**** Data provided ****
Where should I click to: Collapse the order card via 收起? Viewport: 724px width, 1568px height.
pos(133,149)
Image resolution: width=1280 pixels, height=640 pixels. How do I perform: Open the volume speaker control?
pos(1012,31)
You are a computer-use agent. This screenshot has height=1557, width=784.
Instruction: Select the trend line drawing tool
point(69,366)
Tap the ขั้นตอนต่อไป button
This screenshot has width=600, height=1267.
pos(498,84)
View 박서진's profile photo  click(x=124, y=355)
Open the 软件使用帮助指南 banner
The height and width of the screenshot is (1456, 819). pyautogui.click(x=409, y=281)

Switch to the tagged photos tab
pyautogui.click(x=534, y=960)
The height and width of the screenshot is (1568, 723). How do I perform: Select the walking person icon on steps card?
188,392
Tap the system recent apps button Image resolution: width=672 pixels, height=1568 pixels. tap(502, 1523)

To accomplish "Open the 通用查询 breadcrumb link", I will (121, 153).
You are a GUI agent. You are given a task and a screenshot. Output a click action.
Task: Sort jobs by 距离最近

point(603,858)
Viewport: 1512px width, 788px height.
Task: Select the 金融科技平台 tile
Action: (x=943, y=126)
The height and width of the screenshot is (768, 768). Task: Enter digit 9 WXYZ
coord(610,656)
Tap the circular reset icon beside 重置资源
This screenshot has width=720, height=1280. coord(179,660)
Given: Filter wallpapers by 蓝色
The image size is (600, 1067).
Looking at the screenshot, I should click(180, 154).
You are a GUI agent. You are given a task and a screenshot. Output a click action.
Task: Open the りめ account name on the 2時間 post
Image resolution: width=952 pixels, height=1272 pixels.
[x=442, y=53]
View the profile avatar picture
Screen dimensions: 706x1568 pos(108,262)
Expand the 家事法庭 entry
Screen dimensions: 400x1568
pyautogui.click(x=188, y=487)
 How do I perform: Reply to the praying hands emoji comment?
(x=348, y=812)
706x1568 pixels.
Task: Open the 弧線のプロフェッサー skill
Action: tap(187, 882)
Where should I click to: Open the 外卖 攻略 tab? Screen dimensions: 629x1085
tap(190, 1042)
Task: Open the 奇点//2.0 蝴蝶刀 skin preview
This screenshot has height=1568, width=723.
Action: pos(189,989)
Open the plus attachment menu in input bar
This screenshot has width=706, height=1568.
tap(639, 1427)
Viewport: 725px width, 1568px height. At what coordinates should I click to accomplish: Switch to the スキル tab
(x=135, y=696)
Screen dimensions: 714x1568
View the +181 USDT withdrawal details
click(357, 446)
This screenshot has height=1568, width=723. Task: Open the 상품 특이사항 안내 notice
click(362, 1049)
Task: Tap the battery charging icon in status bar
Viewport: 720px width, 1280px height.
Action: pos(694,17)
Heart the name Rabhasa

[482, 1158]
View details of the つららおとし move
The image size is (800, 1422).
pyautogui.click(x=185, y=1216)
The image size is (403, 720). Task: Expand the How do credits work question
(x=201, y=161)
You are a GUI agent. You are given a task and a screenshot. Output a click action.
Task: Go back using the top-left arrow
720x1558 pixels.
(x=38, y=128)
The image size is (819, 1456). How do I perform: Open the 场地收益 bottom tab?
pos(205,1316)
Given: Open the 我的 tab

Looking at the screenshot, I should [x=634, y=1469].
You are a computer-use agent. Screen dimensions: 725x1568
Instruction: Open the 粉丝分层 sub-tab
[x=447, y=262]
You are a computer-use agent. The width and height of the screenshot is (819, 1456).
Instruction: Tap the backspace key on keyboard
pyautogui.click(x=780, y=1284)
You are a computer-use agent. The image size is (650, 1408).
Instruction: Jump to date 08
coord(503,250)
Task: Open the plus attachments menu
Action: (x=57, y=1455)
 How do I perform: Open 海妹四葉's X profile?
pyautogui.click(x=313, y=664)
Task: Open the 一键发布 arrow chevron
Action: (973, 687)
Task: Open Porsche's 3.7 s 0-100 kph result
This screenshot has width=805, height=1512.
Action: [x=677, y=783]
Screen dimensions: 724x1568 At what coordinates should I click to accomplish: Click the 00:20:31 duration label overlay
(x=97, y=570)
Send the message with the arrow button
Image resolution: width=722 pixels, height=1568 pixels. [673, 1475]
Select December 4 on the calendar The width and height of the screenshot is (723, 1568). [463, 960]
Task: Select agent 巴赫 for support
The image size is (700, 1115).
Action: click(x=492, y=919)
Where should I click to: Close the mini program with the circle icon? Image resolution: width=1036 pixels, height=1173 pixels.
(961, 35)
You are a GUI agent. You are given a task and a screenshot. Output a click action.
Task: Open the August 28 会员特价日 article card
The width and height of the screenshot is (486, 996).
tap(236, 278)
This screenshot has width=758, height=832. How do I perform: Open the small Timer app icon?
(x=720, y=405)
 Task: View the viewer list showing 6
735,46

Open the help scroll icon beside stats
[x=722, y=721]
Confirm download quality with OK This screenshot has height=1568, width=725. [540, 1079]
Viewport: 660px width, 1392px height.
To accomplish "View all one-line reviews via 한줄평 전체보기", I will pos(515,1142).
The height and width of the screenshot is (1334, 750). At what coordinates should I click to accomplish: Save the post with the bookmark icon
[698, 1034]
****
The request:
Copy every line of the listing word for word.

Exercise output:
Where should I click to: Collapse the order card via 收起? Viewport: 724px width, 1568px height.
pos(133,149)
Image resolution: width=1280 pixels, height=640 pixels. How do I perform: Open the volume speaker control?
pos(1012,31)
You are a computer-use agent. This screenshot has height=1557, width=784.
Instruction: Select the trend line drawing tool
point(69,366)
Tap the ขั้นตอนต่อไป button
This screenshot has width=600, height=1267.
pos(498,84)
View 박서진's profile photo  click(x=124, y=355)
Open the 软件使用帮助指南 banner
The height and width of the screenshot is (1456, 819). pyautogui.click(x=409, y=281)

Switch to the tagged photos tab
pyautogui.click(x=534, y=960)
The height and width of the screenshot is (1568, 723). How do I perform: Select the walking person icon on steps card?
188,392
Tap the system recent apps button Image resolution: width=672 pixels, height=1568 pixels. tap(502, 1523)

To accomplish "Open the 通用查询 breadcrumb link", I will (121, 153).
You are a GUI agent. You are given a task and a screenshot. Output a click action.
Task: Sort jobs by 距离最近

point(603,858)
Viewport: 1512px width, 788px height.
Task: Select the 金融科技平台 tile
Action: (x=943, y=126)
The height and width of the screenshot is (768, 768). Task: Enter digit 9 WXYZ
coord(610,656)
Tap the circular reset icon beside 重置资源
This screenshot has width=720, height=1280. coord(179,660)
Given: Filter wallpapers by 蓝色
The image size is (600, 1067).
Looking at the screenshot, I should click(180, 154).
You are a GUI agent. You are given a task and a screenshot. Output a click action.
Task: Open the りめ account name on the 2時間 post
Image resolution: width=952 pixels, height=1272 pixels.
[x=442, y=53]
View the profile avatar picture
Screen dimensions: 706x1568 pos(108,262)
Expand the 家事法庭 entry
Screen dimensions: 400x1568
pyautogui.click(x=188, y=487)
 How do I perform: Reply to the praying hands emoji comment?
(x=348, y=812)
706x1568 pixels.
Task: Open the 弧線のプロフェッサー skill
Action: tap(187, 882)
Where should I click to: Open the 外卖 攻略 tab? Screen dimensions: 629x1085
tap(190, 1042)
Task: Open the 奇点//2.0 蝴蝶刀 skin preview
This screenshot has height=1568, width=723.
Action: pos(189,989)
Open the plus attachment menu in input bar
This screenshot has width=706, height=1568.
tap(639, 1427)
Viewport: 725px width, 1568px height. At what coordinates should I click to accomplish: Switch to the スキル tab
(x=135, y=696)
Screen dimensions: 714x1568
View the +181 USDT withdrawal details
click(357, 446)
This screenshot has height=1568, width=723. Task: Open the 상품 특이사항 안내 notice
click(362, 1049)
Task: Tap the battery charging icon in status bar
Viewport: 720px width, 1280px height.
Action: pos(694,17)
Heart the name Rabhasa

[482, 1158]
View details of the つららおとし move
The image size is (800, 1422).
pyautogui.click(x=185, y=1216)
The image size is (403, 720). Task: Expand the How do credits work question
(x=201, y=161)
You are a GUI agent. You are given a task and a screenshot. Output a click action.
Task: Go back using the top-left arrow
720x1558 pixels.
(x=38, y=128)
The image size is (819, 1456). How do I perform: Open the 场地收益 bottom tab?
pos(205,1316)
Given: Open the 我的 tab

Looking at the screenshot, I should [x=634, y=1469].
You are a computer-use agent. Screen dimensions: 725x1568
Instruction: Open the 粉丝分层 sub-tab
[x=447, y=262]
You are a computer-use agent. The width and height of the screenshot is (819, 1456).
Instruction: Tap the backspace key on keyboard
pyautogui.click(x=780, y=1284)
You are a computer-use agent. The image size is (650, 1408).
Instruction: Jump to date 08
coord(503,250)
Task: Open the plus attachments menu
Action: (x=57, y=1455)
 How do I perform: Open 海妹四葉's X profile?
pyautogui.click(x=313, y=664)
Task: Open the 一键发布 arrow chevron
Action: (973, 687)
Task: Open Porsche's 3.7 s 0-100 kph result
This screenshot has width=805, height=1512.
Action: [x=677, y=783]
Screen dimensions: 724x1568 At what coordinates should I click to accomplish: Click the 00:20:31 duration label overlay
(x=97, y=570)
Send the message with the arrow button
Image resolution: width=722 pixels, height=1568 pixels. [673, 1475]
Select December 4 on the calendar The width and height of the screenshot is (723, 1568). [463, 960]
Task: Select agent 巴赫 for support
The image size is (700, 1115).
Action: click(x=492, y=919)
Where should I click to: Close the mini program with the circle icon? Image resolution: width=1036 pixels, height=1173 pixels.
(961, 35)
You are a GUI agent. You are given a task and a screenshot. Output a click action.
Task: Open the August 28 会员特价日 article card
The width and height of the screenshot is (486, 996).
tap(236, 278)
This screenshot has width=758, height=832. How do I perform: Open the small Timer app icon?
(x=720, y=405)
 Task: View the viewer list showing 6
735,46

Open the help scroll icon beside stats
[x=722, y=721]
Confirm download quality with OK This screenshot has height=1568, width=725. [540, 1079]
Viewport: 660px width, 1392px height.
To accomplish "View all one-line reviews via 한줄평 전체보기", I will pos(515,1142).
The height and width of the screenshot is (1334, 750). At what coordinates should I click to accomplish: Save the post with the bookmark icon
[698, 1034]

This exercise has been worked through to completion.